We may begin seeing the ground beneath our feet is not actually there. It’s been placed there to make us feel a false sense of security.
Is there actually a ground for us to stand on? Is there anything we can be certain of? Many Buddhists and enlightened beings would argue there is NOT. The Sanskrit word “bodhichitta” (meaning “noble or awakened heart”) represents the soft spot in all of us and is representative of our capacity to love. When we connect with our tenderness (bodhichitta), we awaken to the fragility of our existence, our communal suffering, and the compassion & love that connects us all.

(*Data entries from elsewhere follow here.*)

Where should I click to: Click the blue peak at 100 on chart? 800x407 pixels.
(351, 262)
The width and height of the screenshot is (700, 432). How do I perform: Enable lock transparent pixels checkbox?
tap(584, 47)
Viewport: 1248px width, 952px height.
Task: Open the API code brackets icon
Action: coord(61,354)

A warrior accepts that we can never know what will happen to us next. We can try to control the uncontrollable by looking for security and predictability, always hoping to be comfortable and safe. But the truth is that we can never avoid uncertainty. This not-knowing is part of the adventure. It’s also what makes us afraid.
Wherever we are, we can train as a warrior… we will find the tenderness of bodhichitta in sorrow and in gratitude, behind the hardness of rage and in the shakiness of fear. In loneliness as well as kindness, we can uncover the soft spot of basic goodness. But bodhichitta training offers no promise of happy endings. Rather, this ‘I’ who wants to find security – who wants something to hold onto – will finally learn to grow up.
If we find ourselves in doubt that we’re up to being a warrior-in-training, we can contemplate this question: ‘Do I prefer to grow up and related to life directly, or do I choose to lie and die in fear?’
Pema Chödrön, ‘Comfortable with Uncertainty’
There is a resistance to this sense of groundlessness. It looks like anxiety, hope, fear, anger, addiction…
How quickly we wish to spring up from the ground when we fall! We want to brush the dirt off, walk away while cussing the ground for making us fall, judging our clumsiness, or a combination fo the two. Yet… what if we were to stay fallen a little longer? Look at the ground beneath us? Really see it? We may begin to see the cracks more clearly, see where there is room for new growth.
If we allow ourselves to stay fallen for long enough, we may find a new way to stand back up. We begin to accept some of the pain of the fall, the unavoidable suffering. This lets us unlearn our past conditioning. This helps us grow.
We shall stay steadfast in this journey towards a ‘new normal’ and learn to release fear of losing all we know. We NEED to lose what we know in order to move forward. We NEED to see parts of ourselves and the world around us fall apart so it can be built anew.
Though an army besiege me,
my heart will not fear;
though war break out against me,
even then I will be confident.
Psalms 27:3, NIV
And so… though it’s hard… and the road has been long… I feel we must stay steadfast on our paths. We must move forward despite the loss, fear, and uncertainty of our futures.
We aren’t comfortable with what is, so we lean on hope. We wait for something better to come. We convince ourselves that a different reality must exist.
Yet… this is our reality. This is our situation. Our resistance to the situation is not going to make it go away. Its grip on us will only strengthen.
But we have this treasure in jars of clay to show that this all-surpassing power is from God and not from us. We are hard pressed on every side, but not crushed; perplexed, but not in despair; persecuted, but not abandoned; struck down, but not destroyed.”
2 Corinthians 4:7-9 NIV
We are tired and weary, but our work is not done. We are ready for a new year, but the time has not come.
Hold fast to your freedom. Hold fast to your heart. Hold fast to the love that unites us, not the hate and fear that tears us apart.
We are the light of the world. Let’s be strong, be kind, and be brave as we move forward together.